# planet of the apes



## uncle willie (Apr 13, 2004)

well i just finished wtch all 5 of the real movies in a role! i think iam am suffering from ape over load.

how many ape fans do we have her?

i alwasy loved them movies even the cheap last couple. the final battle is the worst of the 5 ,but thats part of the fun. there is a collector box set coming out in and ape head with allthe movie,the remake,the tv series and the cartoon. i 'll never get it but damn it would be nice to have.

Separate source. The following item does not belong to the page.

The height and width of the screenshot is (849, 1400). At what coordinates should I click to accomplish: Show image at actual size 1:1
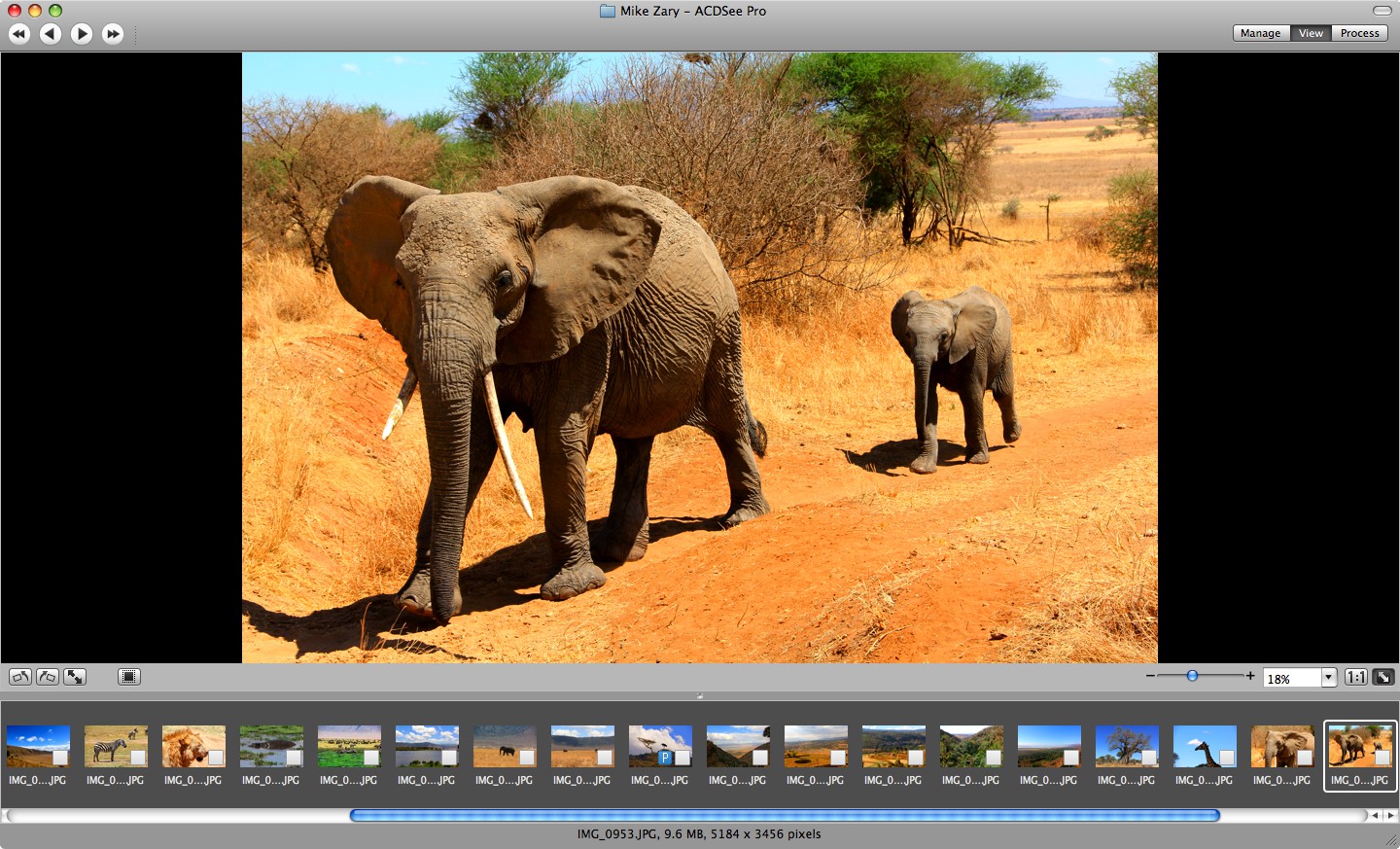(x=1356, y=677)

i just baerly rember the show and the cartoon,i don't know if they seem as impressive now as they did when i was 10.but i would like to see them again.


----------



## dougspaulding (May 22, 2004)

feldjager said:


> how many ape fans do we have her?


Ape fan, right here!

*Kong*, *Mighty Joe*, *Planet of...*, Tim Burton's Re-Imagining - whatever.

I love 'em, but the great Rod Serling's screenplay for the original will stand the test of time.


----------



## Sinister (Apr 18, 2004)

The original *Planet of the Apes.* Nuff said. **** the rest of them! (Yep, I said a bad word.) 

It occurs to me that with this post I have hit the coveted 2000 mark! Yippee!


----------



## claymud (Aug 21, 2005)

Sinister said:


> The original *Planet of the Apes.* Nuff said. **** the rest of them! (Yep, I said a bad word.)
> 
> It occurs to me that with this post I have hit the coveted 2000 mark! Yippee!


Well Sinister you SWORE!! I'M SO TELLING... and congrats on the 2000


----------



## dougspaulding (May 22, 2004)

Sinister said:


> **** the rest of them! (Yep, I said a bad word.)


That's OK - I'm used to it with you!


----------



## Sinister (Apr 18, 2004)

You may get even a little more used to it pretty soon, my friend. Anyway, **** those damn dirty apes in every one of the sequels.


----------



## hauntguy (Apr 11, 2006)

love them all...even the TV series.

when I was a kid I collected Planet of the Apes stuff, like books, magazines, toys, I even had the Apes trashcan in my room.

Even tho the movies seem corny by today's standard, the 5 original movies are excellent examples of the way movie sequels should be. They never retell the original story, just recap it in a few places, then they move the story on with new characters, new locations, and new situations.


----------



## uncle willie (Apr 13, 2004)

i do have an alien nation/planet of the apes cross over comic book.


----------